As cornetas possuem dimensões de 1,9 x 1,9 x 4,3 metros cada e serão formadas por anéis de alumínio. Imagem: IFUSP

O radiotelescópio será construído na Serra do Urubu, região de Aguiar, no Estado da Paraíba, a 225 quilômetros de Campina Grande e 337 quilômetros de João Pessoa. A escolha deste local levou em consideração a análise de sinais de interferência eletromagnéticas, a região deveria ser livre destes ruídos. O Bingo será formado por dois espelhos refletores, com cerca de 48 e 32 metros e as cornetas. Os sinais captados nos espelhos são traduzidos e tratados pelos receptores presentes nas cornetas e transmitidos via internet em tempo real aos pesquisadores do projeto no mundo todo.

 

O Radiotelescópio sera formado por dois espelhos refletores. Imagem: IFUSP

 

O início da construção está previsto para o começo de 2019 e, em 2020, espera-se que o radiotelescópio esteja pronto. O orçamento completo do projeto é em torno de R$ 23 milhões de reais, e foi financiado principalmente pela Fapesp. No Brasil, cinco professores e cerca de 25 estudantes estão envolvidos com o projeto.

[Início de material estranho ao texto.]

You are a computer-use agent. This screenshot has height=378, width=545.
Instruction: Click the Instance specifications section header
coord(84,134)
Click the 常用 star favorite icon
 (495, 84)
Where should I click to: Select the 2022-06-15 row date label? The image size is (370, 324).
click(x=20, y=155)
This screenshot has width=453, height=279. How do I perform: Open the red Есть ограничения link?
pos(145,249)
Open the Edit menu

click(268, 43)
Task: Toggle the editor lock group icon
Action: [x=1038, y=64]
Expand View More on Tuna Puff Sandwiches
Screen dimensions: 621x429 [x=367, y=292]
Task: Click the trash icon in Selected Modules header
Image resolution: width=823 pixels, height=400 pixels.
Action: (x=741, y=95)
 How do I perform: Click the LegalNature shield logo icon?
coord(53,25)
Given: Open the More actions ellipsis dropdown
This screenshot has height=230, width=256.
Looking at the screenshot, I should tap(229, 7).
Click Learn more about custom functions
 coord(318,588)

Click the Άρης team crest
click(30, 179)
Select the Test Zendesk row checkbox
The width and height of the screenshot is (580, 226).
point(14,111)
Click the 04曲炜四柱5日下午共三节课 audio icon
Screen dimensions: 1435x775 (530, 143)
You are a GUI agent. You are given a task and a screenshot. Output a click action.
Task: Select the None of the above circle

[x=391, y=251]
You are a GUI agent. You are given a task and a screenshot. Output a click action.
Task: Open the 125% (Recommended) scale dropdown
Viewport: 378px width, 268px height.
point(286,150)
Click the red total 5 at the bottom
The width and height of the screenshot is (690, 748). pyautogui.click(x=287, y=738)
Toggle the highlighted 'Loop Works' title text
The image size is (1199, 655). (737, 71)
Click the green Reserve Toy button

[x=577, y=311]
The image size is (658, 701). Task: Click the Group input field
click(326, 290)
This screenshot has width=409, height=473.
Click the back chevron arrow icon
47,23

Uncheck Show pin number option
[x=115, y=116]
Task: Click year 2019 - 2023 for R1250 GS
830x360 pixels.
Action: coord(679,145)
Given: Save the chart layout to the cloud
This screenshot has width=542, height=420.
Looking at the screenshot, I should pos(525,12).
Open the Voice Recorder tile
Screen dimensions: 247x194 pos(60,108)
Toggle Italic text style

Além de observar a parte escura do Universo, sua principal função, o radiotelescópio também poderá observar um fenômeno chamado Fast Radio Burst. Isto é, em 2007, um grupo de pesquisadores da Austrália estava observando ondas do universo. Inesperadamente, eles captaram um fenômeno que seria como um pico de energia. A princípio acharam que era alguma interferência do laboratório, mas quando observaram com mais detalhe perceberam que aquele sinal era recebido de muito longe. “Vinha de tão longe que, para ter tamanha intensidade ainda hoje, depois de tudo que passou pelo estado e dos bilhões de anos luz que viajou, teria sido emitido da maior fonte energética de todo Universo”, afirma Abdalla.

Nos últimos 10 anos, estes fenômenos foram observados cerca de 20 vezes. Ao que tudo indica, o Bingo será capaz de observar um a cada duas semanas. “Futuramente, vamos poder fazer modelos muito mais detalhados sobre o Fast Radio Burst. Isso pode ter uma consequência astrofísica gigantesca, esses eventos que ocorrem são provavelmente os maiores do Universo e a gente ainda não sabe o que são”.

Para observar esses fenômenos, será colocado um par de cornetas um pouco menores (além das outras 50 do projeto). Separadas por vários quilômetros de distância, elas serão responsáveis apenas por detectar os fenômenos. “Será possível ver de que direção esse sinal está chegando e também, eventualmente, detectar outras características”.